Thème : « La Nouvelle-Calédonie pendant la Première Guerre mondiale. »

Commentaire du thème dans le programme adapté : « L’étude de la Nouvelle-Calédonie
pendant la Première Guerre mondiale permettra de découvrir à partir d’exemples la
participation active de la colonie au conflit et les événements locaux. On ne manquera pas
d’évoquer la révolte de 1917. »

Notions-clés : colonie, citoyen, sujet, patriotisme, contingent, réservistes, mobilisés,
« Niaoulis », indigènes, engagés volontaires, tirailleurs, Bataillon (mixte) du Pacifique, EFO,
ANZAC, révolte canaque, tomber au Champ d’Honneur, devoir de mémoire.

 ORIENTATIONS

Ce document d’accompagnement a pour
objectif de donner aux professeurs
quelques pistes et éléments qui leur
permettront de traiter ce sujet sans altérer
toutefois la liberté pédagogique qui leur
appartient pour aborder ce thème.

La question « La Nouvelle-Calédonie
pendant la Première Guerre mondiale »
s’insère dans la première séquence « La
Première Guerre mondiale et ses
conséquences » du bloc 1 « Guerres,
démocratie, totalitarisme, fait colonial »,
au début du premier trimestre. On peut
placer son étude avant ou après la séance
portant sur « La guerre au front, la guerre
à l’arrière »

En restant dans la ligne des précisions
apportées par les accompagnements des
programmes nationaux pour la question
concernant la Première Guerre mondiale
« On doit renoncer au récit chronologique
et privilégier la mise en évidence de ses
caractéristiques : son aspect total et la
brutalisation des rapports humains qu’elle
a impliquée », on peut concevoir une
double problématique autour de la
Nouvelle-Calédonie dans la Première
Guerre mondiale :

  • Comment la colonie participe-t-elle à la
    Grande Guerre ?
  • Quels sont les effets de la guerre pour
    la colonie ?

On ne perdra pas de vue que cette question
se situe dans une problématique générale :
l’évolution de la Nouvelle-Calédonie de
1914 à nos jours.

Selon l’horaire dévolu à ce thème (1 à 2
heures sur un horaire global de 4 à 6 heures
pour la séquence), on peut envisager une
séance qui privilégie une des deux
problématiques ou deux séances qui
permettent d’aborder ces deux aspects de
la question.

Certains documents peuvent être utilisés
comme supports dans la séance portant sur
« Une guerre totale » ou « La guerre au
front, la guerre à l’arrière ».

La mise au point scientifique
accompagnant la sélection de documents
ne prétend pas traiter de manière
exhaustive ce sujet, elle se limite à
présenter quelques aspects de la question
sur lesquels on peut plus particulièrement
insister selon les classes et la
problématique retenue. De même, le choix
des documents n’est pas limitatif.

Les mots en gras renvoient aux notions
clés qui se rapportent à la question ou à
l’ensemble de la séance.

 MISE AU POINT SCIENTIFIQUE

Les documents mentionnés dans cet approfondissement scientifique sont présentés dans le support
documentaire qui suit

 1 La place du Pacifique dans la Première Guerre mondiale.
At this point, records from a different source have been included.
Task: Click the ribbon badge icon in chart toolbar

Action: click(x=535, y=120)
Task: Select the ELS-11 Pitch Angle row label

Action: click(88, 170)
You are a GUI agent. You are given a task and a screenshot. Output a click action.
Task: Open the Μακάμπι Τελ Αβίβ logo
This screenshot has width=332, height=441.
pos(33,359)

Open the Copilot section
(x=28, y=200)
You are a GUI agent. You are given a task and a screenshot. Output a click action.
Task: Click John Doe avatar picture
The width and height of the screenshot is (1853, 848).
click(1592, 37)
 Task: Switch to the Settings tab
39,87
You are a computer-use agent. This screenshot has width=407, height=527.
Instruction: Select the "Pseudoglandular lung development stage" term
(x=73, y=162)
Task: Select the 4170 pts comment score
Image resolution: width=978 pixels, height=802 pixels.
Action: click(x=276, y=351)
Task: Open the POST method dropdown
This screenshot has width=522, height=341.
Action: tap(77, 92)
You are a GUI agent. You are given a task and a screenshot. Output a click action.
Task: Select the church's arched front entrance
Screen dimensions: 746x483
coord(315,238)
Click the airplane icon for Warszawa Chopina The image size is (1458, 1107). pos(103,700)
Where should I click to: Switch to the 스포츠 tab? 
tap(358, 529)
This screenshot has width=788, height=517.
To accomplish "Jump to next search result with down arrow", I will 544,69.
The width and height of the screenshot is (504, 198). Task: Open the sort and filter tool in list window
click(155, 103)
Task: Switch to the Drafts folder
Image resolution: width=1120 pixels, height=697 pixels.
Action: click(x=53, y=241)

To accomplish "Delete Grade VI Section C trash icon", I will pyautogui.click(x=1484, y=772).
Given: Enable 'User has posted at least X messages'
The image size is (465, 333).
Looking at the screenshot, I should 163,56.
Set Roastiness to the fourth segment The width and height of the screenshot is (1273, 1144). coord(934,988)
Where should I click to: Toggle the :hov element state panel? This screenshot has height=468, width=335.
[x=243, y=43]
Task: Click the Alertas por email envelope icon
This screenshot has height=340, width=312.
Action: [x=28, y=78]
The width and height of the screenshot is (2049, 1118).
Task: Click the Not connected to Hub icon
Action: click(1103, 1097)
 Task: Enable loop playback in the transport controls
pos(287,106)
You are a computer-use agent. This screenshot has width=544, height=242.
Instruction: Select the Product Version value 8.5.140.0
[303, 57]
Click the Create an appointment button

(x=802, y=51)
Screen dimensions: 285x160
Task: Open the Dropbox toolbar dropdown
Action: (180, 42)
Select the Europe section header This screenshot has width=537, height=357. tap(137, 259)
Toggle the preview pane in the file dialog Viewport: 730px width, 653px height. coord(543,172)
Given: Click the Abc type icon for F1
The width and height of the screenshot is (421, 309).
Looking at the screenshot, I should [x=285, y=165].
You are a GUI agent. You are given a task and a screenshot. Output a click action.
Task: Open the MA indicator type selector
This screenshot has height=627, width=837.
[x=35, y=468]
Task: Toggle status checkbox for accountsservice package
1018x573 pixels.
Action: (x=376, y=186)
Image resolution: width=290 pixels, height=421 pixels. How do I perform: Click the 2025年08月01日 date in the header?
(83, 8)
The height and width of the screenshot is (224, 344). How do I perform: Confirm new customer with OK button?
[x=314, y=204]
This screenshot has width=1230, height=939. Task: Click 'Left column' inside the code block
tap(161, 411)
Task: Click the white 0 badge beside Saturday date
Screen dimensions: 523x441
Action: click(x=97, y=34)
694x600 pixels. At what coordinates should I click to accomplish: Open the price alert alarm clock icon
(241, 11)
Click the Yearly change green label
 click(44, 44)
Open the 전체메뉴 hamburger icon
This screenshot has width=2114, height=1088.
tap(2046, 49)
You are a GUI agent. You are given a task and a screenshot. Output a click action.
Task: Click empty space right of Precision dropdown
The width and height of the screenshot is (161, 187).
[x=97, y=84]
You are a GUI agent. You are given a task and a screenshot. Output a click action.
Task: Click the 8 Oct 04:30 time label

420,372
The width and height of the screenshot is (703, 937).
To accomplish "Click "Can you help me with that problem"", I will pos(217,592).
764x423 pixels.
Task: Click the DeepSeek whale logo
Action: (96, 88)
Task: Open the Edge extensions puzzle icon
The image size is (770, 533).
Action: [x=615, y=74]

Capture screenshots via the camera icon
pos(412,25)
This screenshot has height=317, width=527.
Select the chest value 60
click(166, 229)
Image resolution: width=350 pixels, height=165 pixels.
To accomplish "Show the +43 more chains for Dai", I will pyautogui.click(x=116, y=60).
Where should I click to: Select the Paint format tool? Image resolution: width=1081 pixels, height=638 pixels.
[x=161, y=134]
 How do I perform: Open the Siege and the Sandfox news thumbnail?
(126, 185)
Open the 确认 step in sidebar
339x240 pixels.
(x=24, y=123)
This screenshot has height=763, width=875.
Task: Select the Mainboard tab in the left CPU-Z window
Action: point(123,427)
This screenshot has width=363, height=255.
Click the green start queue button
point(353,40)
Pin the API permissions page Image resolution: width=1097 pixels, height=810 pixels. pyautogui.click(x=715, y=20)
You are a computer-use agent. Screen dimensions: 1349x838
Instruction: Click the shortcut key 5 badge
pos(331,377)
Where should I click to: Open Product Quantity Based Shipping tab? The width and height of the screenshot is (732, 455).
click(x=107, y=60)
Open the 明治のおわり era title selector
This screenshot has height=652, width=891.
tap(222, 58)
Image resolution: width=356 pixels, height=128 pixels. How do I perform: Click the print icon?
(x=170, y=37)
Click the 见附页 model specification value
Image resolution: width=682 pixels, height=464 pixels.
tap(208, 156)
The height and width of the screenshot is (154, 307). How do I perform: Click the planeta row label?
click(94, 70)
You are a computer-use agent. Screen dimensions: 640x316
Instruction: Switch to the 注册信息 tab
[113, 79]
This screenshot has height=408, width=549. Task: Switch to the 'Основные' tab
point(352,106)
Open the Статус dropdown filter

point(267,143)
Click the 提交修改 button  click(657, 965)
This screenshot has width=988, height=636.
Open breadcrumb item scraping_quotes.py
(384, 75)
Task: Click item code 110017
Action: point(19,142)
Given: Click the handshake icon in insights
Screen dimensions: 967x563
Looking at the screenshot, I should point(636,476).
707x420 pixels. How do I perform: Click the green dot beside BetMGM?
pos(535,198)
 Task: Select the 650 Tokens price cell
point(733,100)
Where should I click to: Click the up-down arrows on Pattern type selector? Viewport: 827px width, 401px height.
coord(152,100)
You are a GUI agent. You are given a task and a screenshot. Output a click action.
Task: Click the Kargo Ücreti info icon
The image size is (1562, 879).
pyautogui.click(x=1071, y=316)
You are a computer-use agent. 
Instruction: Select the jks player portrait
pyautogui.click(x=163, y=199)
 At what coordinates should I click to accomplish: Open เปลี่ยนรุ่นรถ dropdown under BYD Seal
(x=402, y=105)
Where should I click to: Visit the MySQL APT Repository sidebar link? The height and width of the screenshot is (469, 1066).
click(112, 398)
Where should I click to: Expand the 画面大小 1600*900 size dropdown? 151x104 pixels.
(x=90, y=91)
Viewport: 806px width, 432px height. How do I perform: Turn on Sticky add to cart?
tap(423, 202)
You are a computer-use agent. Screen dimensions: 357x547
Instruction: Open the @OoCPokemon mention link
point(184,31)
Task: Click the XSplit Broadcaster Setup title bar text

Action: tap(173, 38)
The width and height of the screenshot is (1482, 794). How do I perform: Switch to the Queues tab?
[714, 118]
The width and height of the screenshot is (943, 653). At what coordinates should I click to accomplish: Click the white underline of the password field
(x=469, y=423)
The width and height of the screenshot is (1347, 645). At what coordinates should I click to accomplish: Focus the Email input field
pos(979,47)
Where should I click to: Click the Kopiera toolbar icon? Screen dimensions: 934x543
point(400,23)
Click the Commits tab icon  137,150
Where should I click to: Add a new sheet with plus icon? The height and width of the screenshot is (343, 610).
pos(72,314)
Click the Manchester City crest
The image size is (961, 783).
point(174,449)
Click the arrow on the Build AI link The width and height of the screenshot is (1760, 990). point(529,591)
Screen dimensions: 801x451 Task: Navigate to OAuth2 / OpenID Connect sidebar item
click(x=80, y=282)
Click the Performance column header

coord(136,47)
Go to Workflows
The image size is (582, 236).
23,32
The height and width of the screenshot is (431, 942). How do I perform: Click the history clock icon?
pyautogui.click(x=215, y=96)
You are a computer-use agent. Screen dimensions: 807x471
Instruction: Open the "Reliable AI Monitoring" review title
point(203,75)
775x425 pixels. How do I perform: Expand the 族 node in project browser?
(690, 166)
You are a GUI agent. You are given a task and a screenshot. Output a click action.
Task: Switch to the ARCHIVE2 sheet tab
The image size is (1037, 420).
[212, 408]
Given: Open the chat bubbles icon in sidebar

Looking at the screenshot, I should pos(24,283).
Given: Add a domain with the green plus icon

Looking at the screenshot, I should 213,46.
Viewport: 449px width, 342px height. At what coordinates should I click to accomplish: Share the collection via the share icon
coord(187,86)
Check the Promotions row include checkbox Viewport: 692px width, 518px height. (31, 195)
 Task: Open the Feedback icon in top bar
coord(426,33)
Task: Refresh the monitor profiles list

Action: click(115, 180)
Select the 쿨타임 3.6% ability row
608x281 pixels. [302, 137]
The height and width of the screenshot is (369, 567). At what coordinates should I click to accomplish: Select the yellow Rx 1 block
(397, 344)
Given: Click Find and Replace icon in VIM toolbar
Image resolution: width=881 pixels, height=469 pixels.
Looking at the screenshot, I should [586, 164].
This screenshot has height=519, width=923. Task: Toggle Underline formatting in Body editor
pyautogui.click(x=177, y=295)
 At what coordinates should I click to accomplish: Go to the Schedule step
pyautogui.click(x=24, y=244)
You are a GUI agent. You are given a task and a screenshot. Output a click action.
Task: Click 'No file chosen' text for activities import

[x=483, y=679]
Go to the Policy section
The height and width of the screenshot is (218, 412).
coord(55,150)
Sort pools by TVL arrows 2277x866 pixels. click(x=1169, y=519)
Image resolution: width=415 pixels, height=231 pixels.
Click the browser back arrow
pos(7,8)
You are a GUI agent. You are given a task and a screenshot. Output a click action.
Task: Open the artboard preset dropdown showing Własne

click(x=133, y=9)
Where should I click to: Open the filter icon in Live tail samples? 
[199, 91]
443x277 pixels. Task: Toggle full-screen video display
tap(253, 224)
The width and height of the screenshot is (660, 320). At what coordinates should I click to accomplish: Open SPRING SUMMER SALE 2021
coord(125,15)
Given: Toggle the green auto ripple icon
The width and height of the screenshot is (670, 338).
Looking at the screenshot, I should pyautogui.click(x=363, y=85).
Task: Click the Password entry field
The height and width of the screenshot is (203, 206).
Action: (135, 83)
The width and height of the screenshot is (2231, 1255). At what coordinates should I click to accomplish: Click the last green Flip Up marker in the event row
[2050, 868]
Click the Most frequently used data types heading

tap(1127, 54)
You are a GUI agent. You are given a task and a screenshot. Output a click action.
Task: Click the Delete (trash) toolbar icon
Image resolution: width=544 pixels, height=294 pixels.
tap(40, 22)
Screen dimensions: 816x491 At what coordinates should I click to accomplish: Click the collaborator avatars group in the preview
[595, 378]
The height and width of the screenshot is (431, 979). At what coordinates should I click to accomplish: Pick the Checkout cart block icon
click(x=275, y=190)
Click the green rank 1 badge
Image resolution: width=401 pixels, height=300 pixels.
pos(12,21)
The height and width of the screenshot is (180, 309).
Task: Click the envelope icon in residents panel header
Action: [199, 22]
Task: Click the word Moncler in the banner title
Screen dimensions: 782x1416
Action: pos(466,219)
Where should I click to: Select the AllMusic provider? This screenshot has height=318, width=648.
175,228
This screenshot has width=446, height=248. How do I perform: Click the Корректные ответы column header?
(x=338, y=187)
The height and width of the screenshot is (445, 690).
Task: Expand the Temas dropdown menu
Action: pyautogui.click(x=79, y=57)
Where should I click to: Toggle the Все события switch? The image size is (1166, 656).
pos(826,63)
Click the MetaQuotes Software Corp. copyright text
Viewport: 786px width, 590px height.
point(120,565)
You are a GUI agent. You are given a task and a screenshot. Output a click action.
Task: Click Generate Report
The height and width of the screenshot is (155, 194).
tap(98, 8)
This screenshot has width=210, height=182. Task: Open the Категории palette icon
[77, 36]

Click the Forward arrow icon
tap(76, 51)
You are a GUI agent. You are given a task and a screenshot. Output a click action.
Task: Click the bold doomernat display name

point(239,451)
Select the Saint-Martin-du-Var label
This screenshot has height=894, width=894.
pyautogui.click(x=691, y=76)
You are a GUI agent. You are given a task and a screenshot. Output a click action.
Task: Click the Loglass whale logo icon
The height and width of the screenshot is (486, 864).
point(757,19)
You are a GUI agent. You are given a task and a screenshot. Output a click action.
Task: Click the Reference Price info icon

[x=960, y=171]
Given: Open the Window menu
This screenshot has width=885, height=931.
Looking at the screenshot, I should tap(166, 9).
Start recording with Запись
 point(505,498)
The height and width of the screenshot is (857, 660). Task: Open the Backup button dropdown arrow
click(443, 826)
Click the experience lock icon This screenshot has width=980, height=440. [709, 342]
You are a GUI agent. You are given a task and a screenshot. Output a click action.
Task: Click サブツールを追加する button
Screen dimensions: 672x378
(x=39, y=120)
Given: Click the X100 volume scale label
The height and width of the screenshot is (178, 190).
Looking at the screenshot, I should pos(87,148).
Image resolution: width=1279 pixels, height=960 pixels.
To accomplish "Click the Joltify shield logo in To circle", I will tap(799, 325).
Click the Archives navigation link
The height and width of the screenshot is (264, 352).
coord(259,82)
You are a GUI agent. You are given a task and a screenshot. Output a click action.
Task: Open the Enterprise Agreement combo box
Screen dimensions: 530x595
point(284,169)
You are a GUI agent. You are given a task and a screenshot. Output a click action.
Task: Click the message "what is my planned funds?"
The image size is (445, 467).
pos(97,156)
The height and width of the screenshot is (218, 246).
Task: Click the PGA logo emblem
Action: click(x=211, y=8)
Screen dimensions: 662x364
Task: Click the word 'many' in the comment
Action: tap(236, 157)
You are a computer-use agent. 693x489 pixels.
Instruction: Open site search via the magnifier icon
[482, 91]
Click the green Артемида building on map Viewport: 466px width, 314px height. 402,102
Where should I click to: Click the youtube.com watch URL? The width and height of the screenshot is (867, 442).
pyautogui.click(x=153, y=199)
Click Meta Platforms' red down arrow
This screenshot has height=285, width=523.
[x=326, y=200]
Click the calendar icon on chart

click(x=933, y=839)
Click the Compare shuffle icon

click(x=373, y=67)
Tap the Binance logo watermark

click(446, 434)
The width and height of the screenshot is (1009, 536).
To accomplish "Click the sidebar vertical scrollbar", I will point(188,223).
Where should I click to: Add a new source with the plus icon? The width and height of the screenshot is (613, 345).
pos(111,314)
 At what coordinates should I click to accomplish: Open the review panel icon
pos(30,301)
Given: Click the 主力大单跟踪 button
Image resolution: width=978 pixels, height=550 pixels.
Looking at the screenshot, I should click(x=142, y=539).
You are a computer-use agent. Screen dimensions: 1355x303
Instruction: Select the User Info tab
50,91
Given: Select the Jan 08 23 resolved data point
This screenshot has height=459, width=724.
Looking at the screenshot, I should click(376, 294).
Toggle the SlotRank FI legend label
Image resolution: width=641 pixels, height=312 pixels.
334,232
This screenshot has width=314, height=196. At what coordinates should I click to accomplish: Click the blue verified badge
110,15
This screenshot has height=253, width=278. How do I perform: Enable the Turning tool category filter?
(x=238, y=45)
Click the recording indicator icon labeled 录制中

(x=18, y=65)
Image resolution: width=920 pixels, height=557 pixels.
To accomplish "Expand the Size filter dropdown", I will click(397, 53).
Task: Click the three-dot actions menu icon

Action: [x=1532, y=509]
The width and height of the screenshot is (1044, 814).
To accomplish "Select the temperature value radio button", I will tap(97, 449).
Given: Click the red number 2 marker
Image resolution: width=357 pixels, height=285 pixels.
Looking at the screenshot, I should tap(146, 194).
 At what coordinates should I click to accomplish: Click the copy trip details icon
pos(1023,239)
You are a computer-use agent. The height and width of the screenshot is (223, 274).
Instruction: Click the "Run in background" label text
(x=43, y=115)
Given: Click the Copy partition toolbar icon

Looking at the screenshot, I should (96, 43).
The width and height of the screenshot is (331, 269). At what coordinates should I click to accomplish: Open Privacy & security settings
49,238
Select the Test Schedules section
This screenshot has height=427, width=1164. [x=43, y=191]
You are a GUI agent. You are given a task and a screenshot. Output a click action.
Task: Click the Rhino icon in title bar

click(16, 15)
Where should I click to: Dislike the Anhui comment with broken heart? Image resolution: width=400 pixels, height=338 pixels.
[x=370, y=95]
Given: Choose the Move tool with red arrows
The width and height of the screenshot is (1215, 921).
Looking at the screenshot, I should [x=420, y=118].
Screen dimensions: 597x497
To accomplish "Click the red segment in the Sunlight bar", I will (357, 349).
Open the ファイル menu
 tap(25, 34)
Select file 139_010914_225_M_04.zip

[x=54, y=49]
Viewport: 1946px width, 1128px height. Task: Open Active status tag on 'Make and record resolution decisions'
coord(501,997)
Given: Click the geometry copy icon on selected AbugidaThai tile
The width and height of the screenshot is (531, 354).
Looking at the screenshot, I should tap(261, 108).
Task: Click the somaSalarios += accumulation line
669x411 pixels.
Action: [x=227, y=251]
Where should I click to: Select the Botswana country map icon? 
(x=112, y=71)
• Contrairement à la Seconde Guerre mondiale, le Pacifique n’est pas une zone
importante de combats.

En s’appuyant sur une carte murale centrée sur le Pacifique, on rappelle que, même si le
Pacifique constitue une zone où les colonies des pays belligérants (France, Royaume Uni,
Japon, Allemagne) sont voisines, la guerre, « maritime » essentiellement, ne touche
directement les espaces de l’Océanie que de manière très secondaire et ponctuelle et se
résume à quelques actions :

  • La prise des possessions allemandes (Samoa, Nouvelle-Guinée, Micronésie) d’août à
    octobre 1914 par les pays du Pacifique alliés au Royaume-Uni, à la France et à la Russie
    (Nouvelle-Zélande, Australie et Japon) ; le Moncalm, navire-amiral de guerre français,
    participe à la conquête des colonies allemandes de Nouvelle-Guinée et du Samoa aux
    côtés des forces navales australasiennes (australiennes et néo-zélandaises).
  • Le bombardement de Papeete le 22 septembre 1914 par les croiseurs allemands
    Scharnhorst et Gneisenau de l’amiral von Spee qui occasionnent des dégâts matériels
    dans le quartier du marché et provoquent la mort de deux personnes. Le lieutenant de
    vaisseau Destremau saborde son navire La Zélée pour obéir aux « instructions en cas de
    guerre » interdisant ainsi l’accès de la passe aux navires ennemis.
  • La neutralisation de la menace que font peser les navires corsaires allemands sur les
    navires et territoires alliés.

• Cependant, un nombre non négligeable d’hommes vivant en Océanie participe à la
Grande Guerre

Après la déclaration de guerre du Royaume Uni à l’Allemagne, des bureaux sont ouverts pour
enregistrer les engagements volontaires en Australie comme en Nouvelle-Zélande. En octobre
1914 a lieu le premier départ des soldats australiens et néo-zélandais vers l’Europe. Formant
l’Australian and New Zealand Army Corps (ANZAC), les troupes levées dans les dominions
sont complétées par des volontaires des Indes, de Singapour et de Fidji affectés le plus
souvent à des tâches de manutention ; quelques Calédoniens ayant la double- nationalité par
l’origine d’un de leurs ascendants font partie des engagés volontaires de l’ANZAC.
Au total 331 814 Australiens et 112 223 Néo-Zélandais s’engagent dans l’ANZAC ; ils
représentent 13,43 % et 19,35 % de la population masculine blanche de leur pays respectifs.
Pendant la guerre, les troupes de l’ANZAC subissent de lourdes pertes à Ypres en Belgique,
à Gallipoli durant la campagne des Dardanelles, s’illustrent sur le front de France pendant la
Bataille de la Somme, elles participent aux batailles victorieuses de l’été et de l’automne
1918. L’ANZAC’s Day commémoré chaque année le 25 avril, rappelle le débarquement sur
les plages de la presqu’île de Gallipoli de ces hommes venus du bout du monde.
A la participation des soldats de l’ANZAC, il faut ajouter celle d’environ 4 000 soldats des
colonies françaises du Pacifique.

NB : dans certains ouvrages, on peut trouver l’expression « les ANZACS » au lieu de « l ‘ANZAC »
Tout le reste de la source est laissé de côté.